Problem Consider the mixed binomial distribution $Bin(n, U)$, where U has a standard uniform(0,1) distribution.
(i) Compute E[X | U]
(ii) Compute Var [X | U]
(iii) Find the mean and variance of X
Following is my thought process, I'm not sure if they are even remotely close to be on the right track.

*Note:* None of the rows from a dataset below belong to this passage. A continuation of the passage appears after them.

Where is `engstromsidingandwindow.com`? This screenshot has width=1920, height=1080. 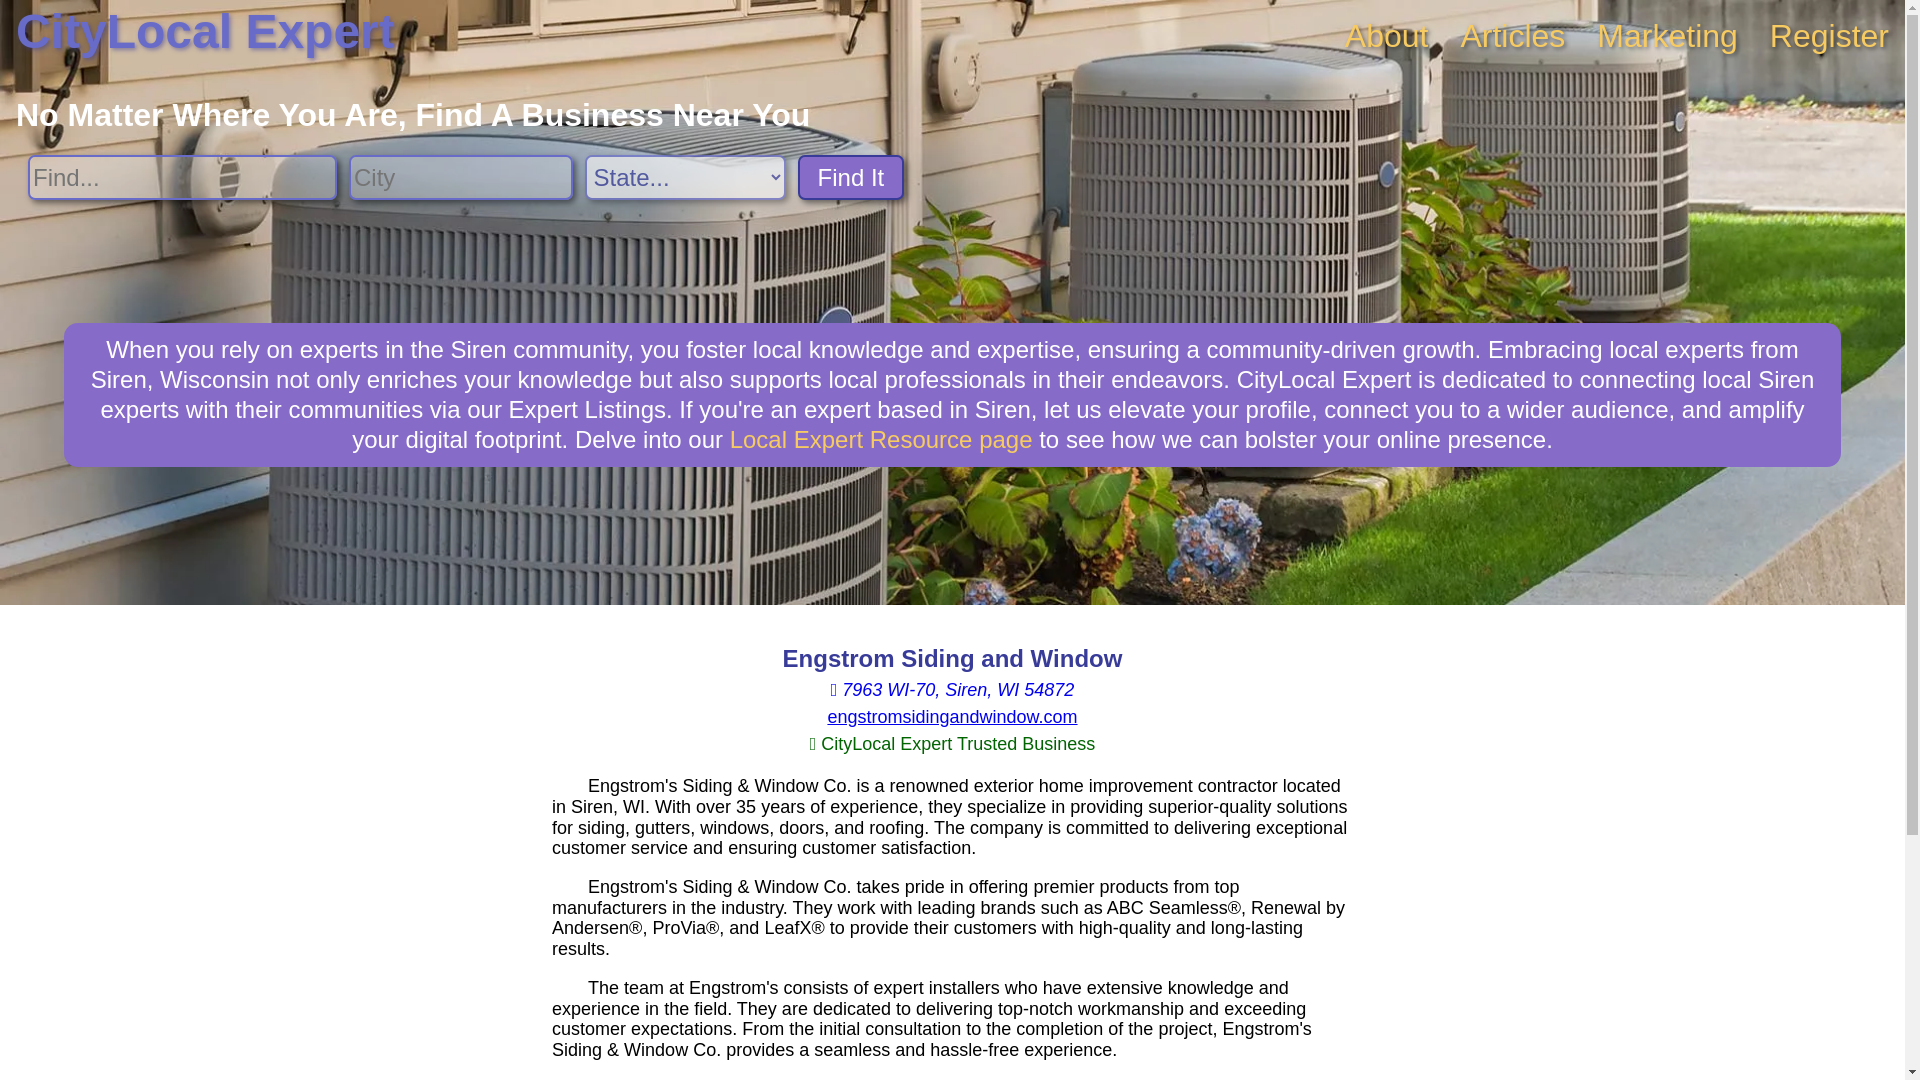
engstromsidingandwindow.com is located at coordinates (952, 716). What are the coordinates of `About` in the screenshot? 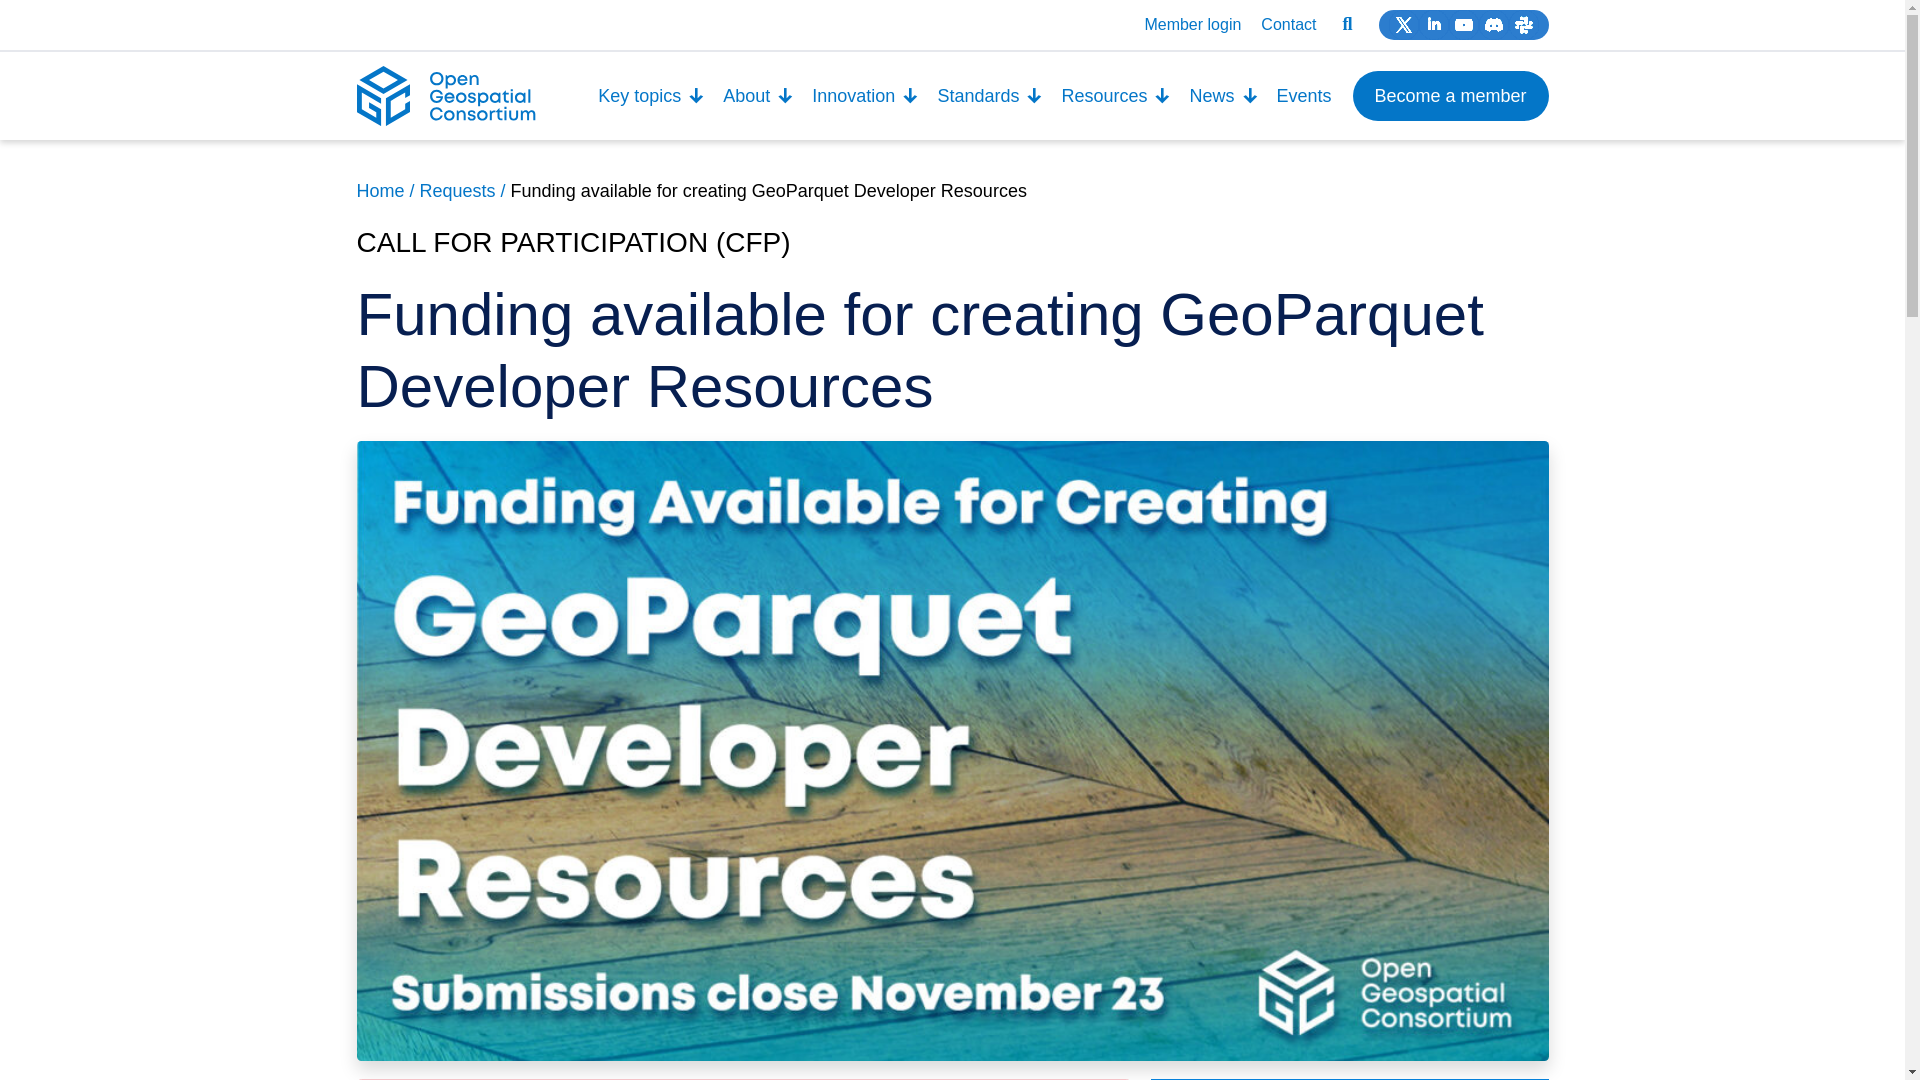 It's located at (758, 96).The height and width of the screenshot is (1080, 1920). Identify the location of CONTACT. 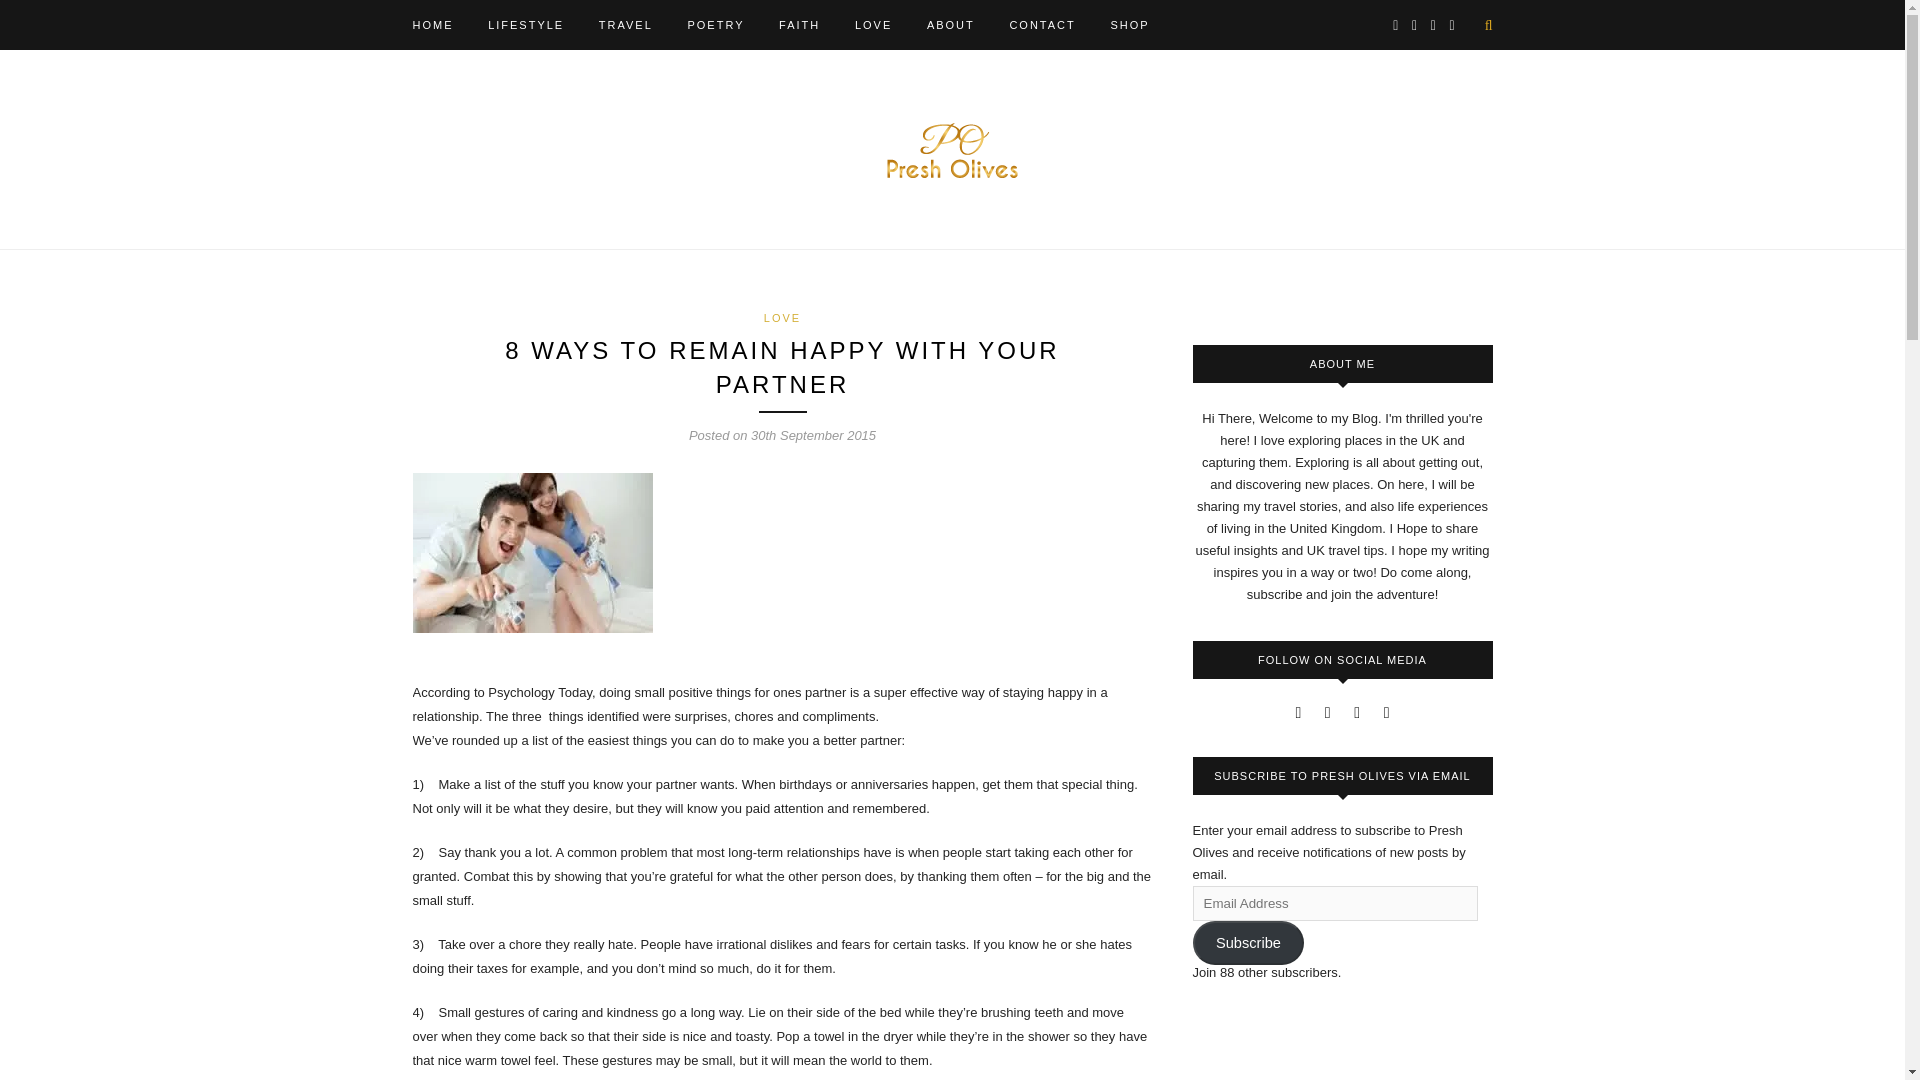
(1042, 24).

(i) E[X|U] = E[$\frac{f(X,U)}{f_U(u)}$] = $\frac{\sum_{n = 0}^{\infty} x\space{n \choose x} \; p^x (1-p)^{n-x} U(0,1)}{E[U(0,1)]}$ = $\frac{np}{\frac{1}{2}}$ , since p is uniform distribution probability will converge to 1 and np = n. Therefore E[X|U] = 2n?
I assume that p= probability of standard Uniform distribution, which is 1?
(ii) Var [X | U]=E[$X^2 | U] – (E[X | U])^2$ = $np(1-p) – (2n)^2$
(iii) $$E[X] = E(E[X|U]) = E[np] = np \quad (since \space X|U \sim Binomial(n,U)) $$
$$Var[X]=Var(E[X|U]) + E(Var[X|U]) $$
$$Since \space Var(E[X|U])=Var(nP) = n^2U(0,1)= n^2(1)$$
$$E(Var[X|U]) = nE[p(1-p)] = 0?$$
$$Therefore \space Var[X]=n^2?$$
Best Answer
No, they are not remotely close. There is no $p$ involved anywhere.
You have been told that $X\mid U\sim\mathcal{Bin}(n, U)$ and $U\sim\mathcal{U}(0;1)$.
(i) $\mathsf E(X\mid U)$ will be a function of $U$, and further ...
(ii) Similarly for $\mathsf{Var}(X\mid U)$
(iii) This relies on the tower properties.$$\mathsf E(X)=\mathsf E(\mathsf E(X\mid U))\\ \mathsf{Var}(X) = \mathsf E(\mathsf {Var}(X\mid U))+\mathsf {Var}(\mathsf E(X\mid U))$$
Well, you should be able to complete that now.